Location: Vancouver, BC
Music: Spotify Playlist – Get Strong
2x Sun Salutations – flow on your own or follow the cues
Tadasana (mountain pose)
Urdvha Hastasana (hands to sky)
Uttanasana (forward fold)
Ardha Uttanasana (half lift)
Anjaneyasana (lunge)
Adho mukha svanasana (down dog)
Phalakasana (plank pose)
Chaturanga
Bhujangasana (cobra pose)
Adho mukha svanasana (down dog)
Eka pada adho mukha svanasana (3-legged downward dog)
Anjaneyasana (lunge)
Uttanasana (forward fold)
Ardha Uttanasana (half lift)
Uttanasana (forward fold)
Urdvha Hastasana (hands to sky)
Uttanasana (forward fold)
Repeat the same sequence on the other leg.
Core exercise 1
Setu Bandha Sarvāṅgāsana (bridge pose) variation with the resistance band at your thighs
- Lift your hips off the ground and press your feet into the ground.
- Breathe into the front of your pelvis.
- Inhale at the top with your pelvis lifted
- Exhale and lower your pelvis about ¾ of the way
- Keep pressing your knees and thighs out into your band to create resistance.
Benefits:
- Strengthens the gluteal muscles and the core stabilizers that protect the low back.
- Strengthens the hamstrings and quadriceps.
Core exercise 2
Setu Bandha Sarvāṅgāsana (bridge pose) variation with the resistance band at your thighs
- Flutter the knees outwards and inwards
- Keep pressing the band out to engage the outer glutes.
Benefits:
- Specifically targets glute med, which is the outer glute on the buttock to support the front and back of the pelvis.
- Strengthens the gluteal muscles and the core stabilizers that protect the low back.
- Strengthens the hamstrings and quadriceps.
Core exercise 3
Yogi situps with the resistance band at your feet.
- Place the resistance band at the soles and tops of the feet
- Take your feet up off the ground, so they are in line with your knees.
- Press your feet outwards into the resistance band.

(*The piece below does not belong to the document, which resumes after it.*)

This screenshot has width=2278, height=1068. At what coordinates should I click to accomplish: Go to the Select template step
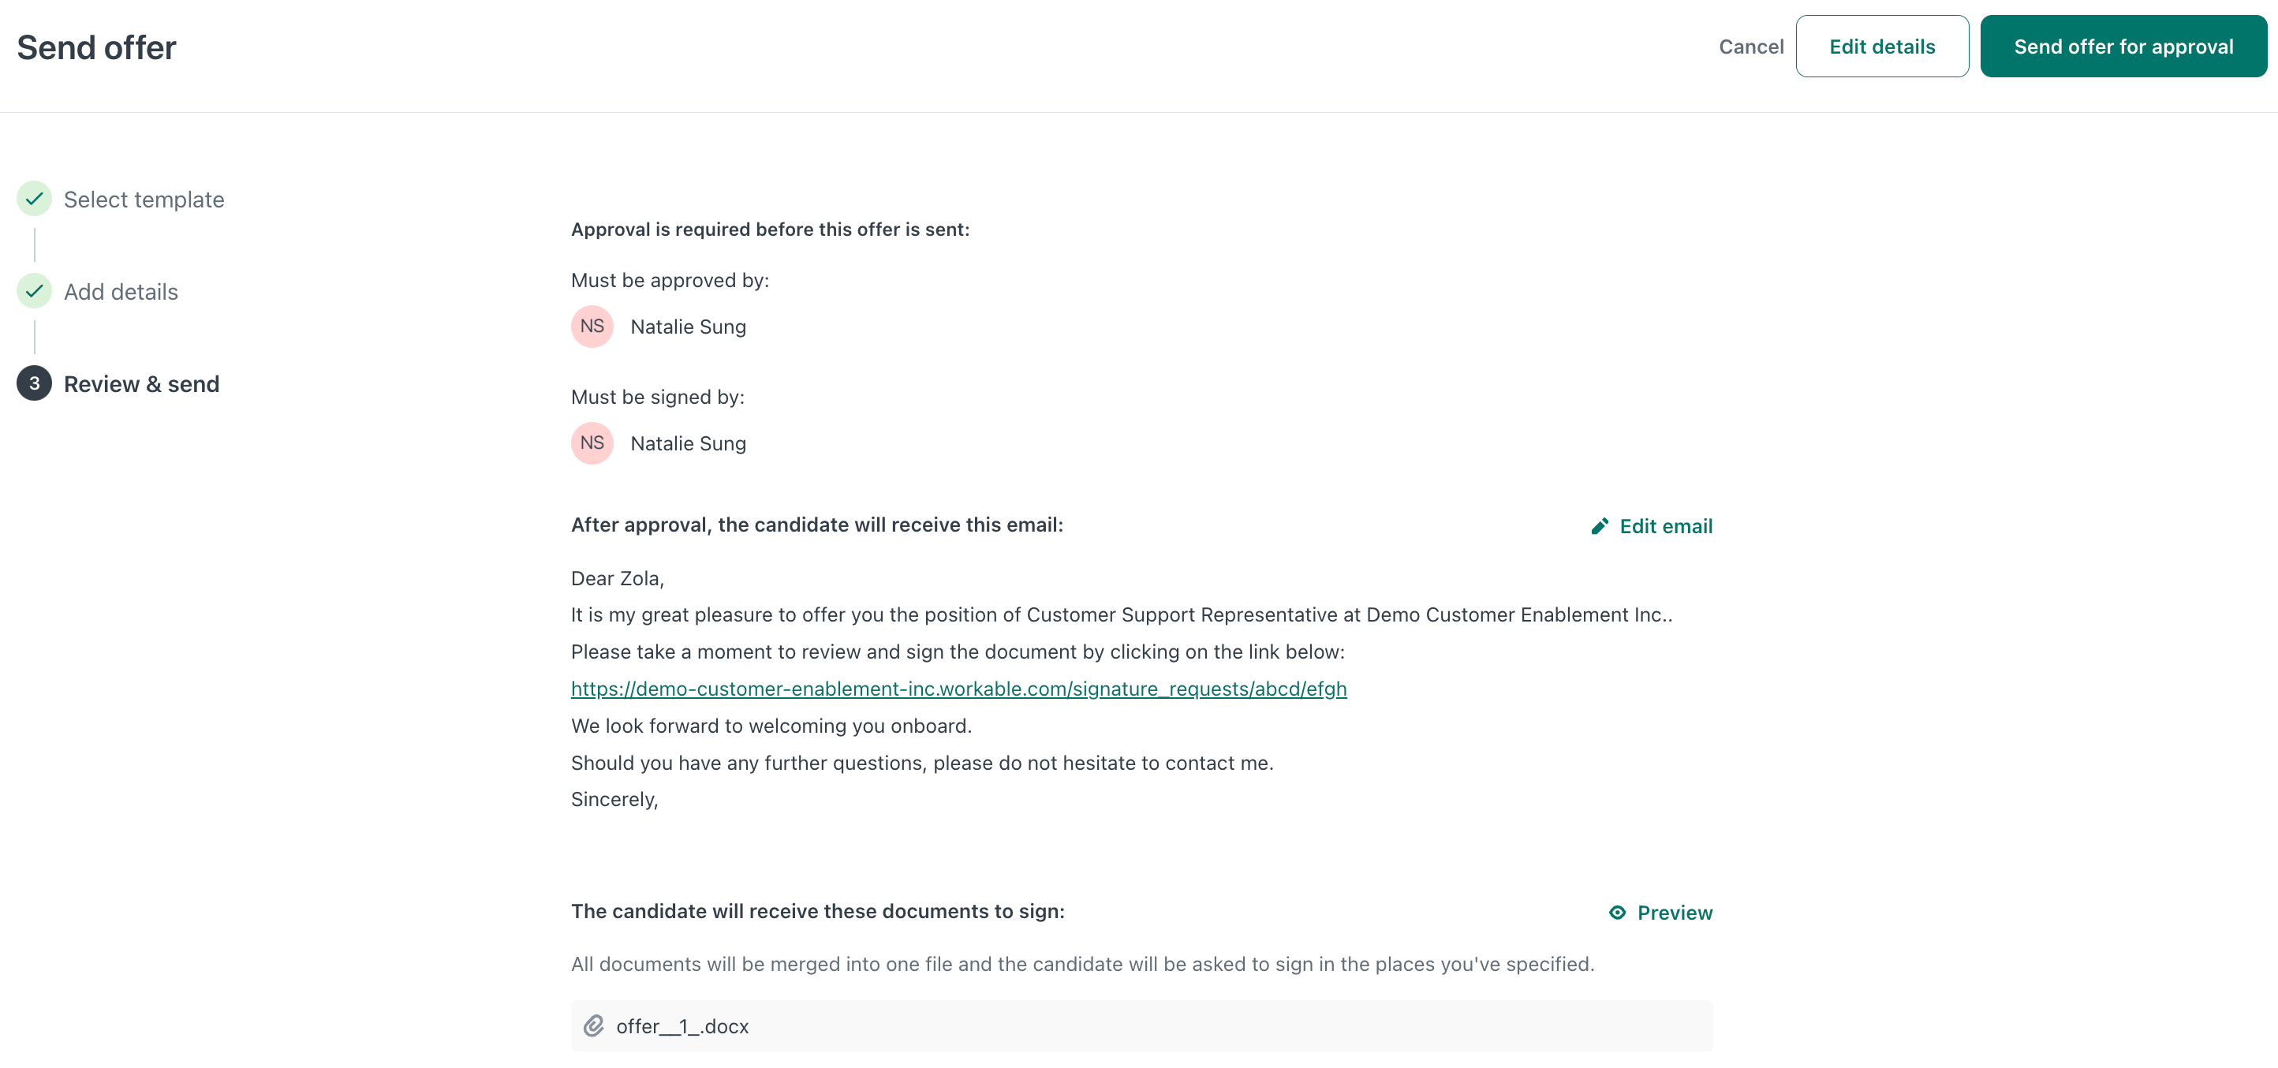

- Take your hands behind your head.
- Inhale and lift the knees a little bit higher.
- Exhale and curl your shoulder blades and head up from the ground.
- Inhale and lift the knees and heart a little bit higher.

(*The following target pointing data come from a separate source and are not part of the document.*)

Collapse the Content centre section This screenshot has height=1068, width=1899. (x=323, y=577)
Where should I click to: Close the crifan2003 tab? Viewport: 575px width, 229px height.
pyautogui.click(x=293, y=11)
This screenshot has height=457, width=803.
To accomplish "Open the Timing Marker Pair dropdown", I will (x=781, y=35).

- Exhale and suck your belly button into your spine.
- Inhale and lift your heart a little bit higher.
- Exhale and lower your head and shoulders to the ground.
- Repeat several cycles.
Benefits:
- Strengthens the core stabilizers, which are the deep abdominal muscles that support the low back and pelvis.
- Pressing into the resistance band engages the outer glutes.
Core exercise 4
Bicycle crunches with the resistance band at your feet.
- Inhale and take your head and shoulders up from the ground
- Exhale and twist to one side, bend your knee and take the opposite elbow to knee
- Inhale and lift your knee to elbow and hold
- Exhale and twist to the same side
- Inhale one more time
- Exhale and come to the center with shoulders and hips aligned.
- Take 4 cycles alternating twisting to either side.
Benefits:
- Target the transverse abdominal wall, the deep core muscles.
- Supports the longevity of the pelvis, hips, and spinal column.
- Targets the obliques, which are the muscles on the side of the abdominal wall
Core exercise 5
Double leg lifts
- Bring your feet together and extend your heels toward the sky
- Flatten your back on the ground from shoulders to the tailbone
- Bring your hands to the ground beside your hips
- Point your toes toward the sky and hug your ribs in
- Inhale and lift the tailbone from the ground
- Exhale and slowly lower your legs toward the ground
- Inhale and lift the legs, so the feet are in line with the hips
- Exhale and lower the legs to hover
- Repeat and remember to keep your back flat on the ground
Benefits:
- Strengthens the lower and upper abdominals, hamstrings, quadriceps, hip flexors, and the low back muscles.
Modifications:
Option to take this one leg at a time as opposed to both at the same time.
Cooling Poses
Reclined spinal twist
Knees to chest and rotate the knees in circles
Reclined Halfmoon pose
Savasana or seated meditation to close.